On Day 7, a star got back to a long-awaited milestone, the tournament’s five-set heroes hit a wall, and a defending champion escaped adversity.
Naomi Osaka climbs back after four years away
Here’s something a little hard to believe. The last time Naomi Osaka was in the second week of a Grand Slam, much of the world remained half-closed because of the COVID-19 pandemic.
The second week of the 2021 Australian Open included a snap lockdown. It had Osaka playing matches in nearly empty stadiums before she beat Jennifer Brady to win the fourth of her four Grand Slam titles to date. Osaka had yet to be vulnerable in public about the impact of the sport on her well-being. She hadn’t taken any of her breaks from the tour to manage that impact, nor her 16-month hiatus for pregnancy and childbirth.
But with a stirring three-set win over Daria Kasatkina of Australia on Saturday, Osaka set up a fourth-round U.S. Open date with Coco Gauff, a can’t-miss match if ever there was one. It’s where Osaka wished she had been for going on two years, ever since she started her tennis comeback in 2024.
She has come close twice. At both the Australian Open and Wimbledon this year, she fell one match short.
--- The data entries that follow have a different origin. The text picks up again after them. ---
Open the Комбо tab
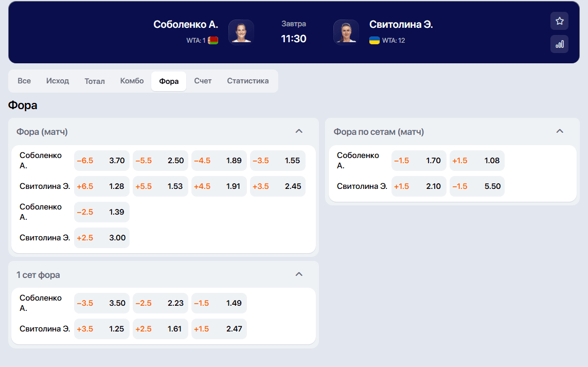The height and width of the screenshot is (367, 588). (132, 81)
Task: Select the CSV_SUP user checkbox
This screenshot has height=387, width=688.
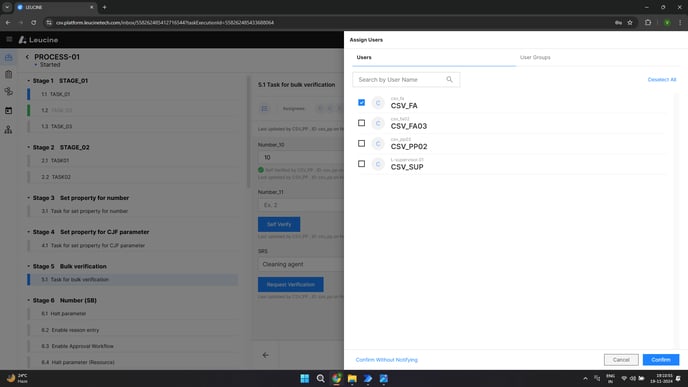Action: 361,164
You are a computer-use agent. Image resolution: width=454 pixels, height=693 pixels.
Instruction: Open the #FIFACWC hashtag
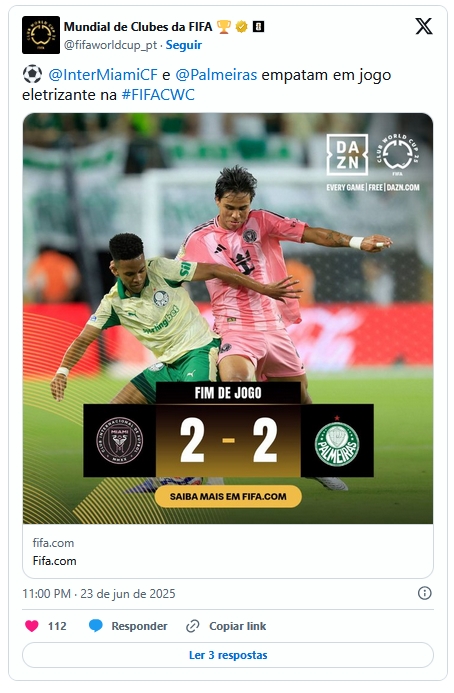pyautogui.click(x=158, y=95)
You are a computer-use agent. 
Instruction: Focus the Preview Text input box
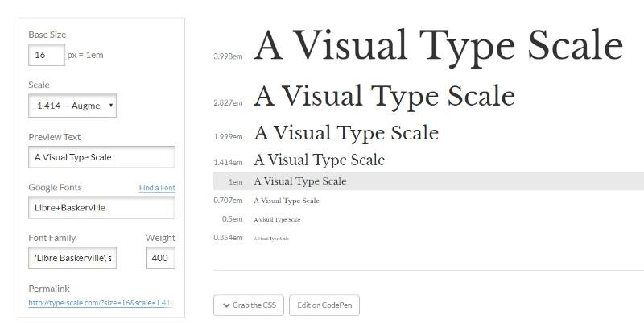pos(101,157)
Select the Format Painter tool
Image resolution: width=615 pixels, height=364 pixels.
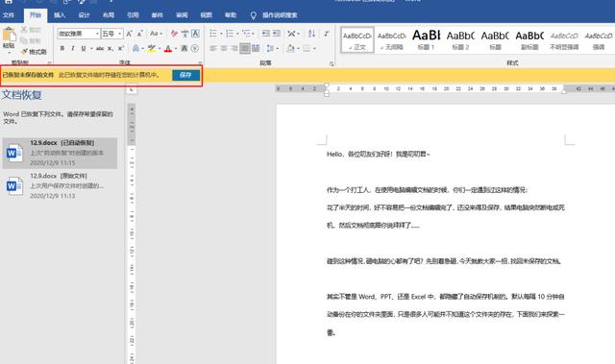coord(34,52)
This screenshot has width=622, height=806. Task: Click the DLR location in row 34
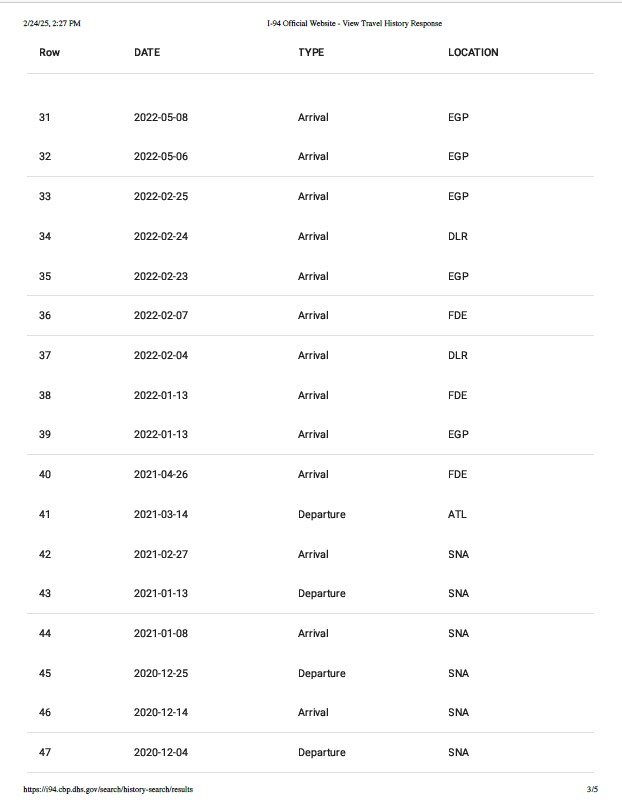pyautogui.click(x=458, y=236)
“Since I’ve come back, I kind of wanted everything to happen really quickly,” Osaka said after her 6-0, 4-6, 6-3 win. It took the Wimbledon loss to revert to focusing on process rather than results, as she had been doing through most of last year. Then things turned; now they have turned back.
“As a journey, it’s not something that I really pictured, but I’m glad to be living it,” she said.
The run is also a victory for Tomasz Wiktorowski, Iga Świątek’s former coach who replaced Patrick Mouratoglou on team Osaka in July. Mouratoglou replaced Wim Fissette last year. Fissette, who helped Osaka to two Grand Slam titles, is now coaching Świątek and won Wimbledon with her.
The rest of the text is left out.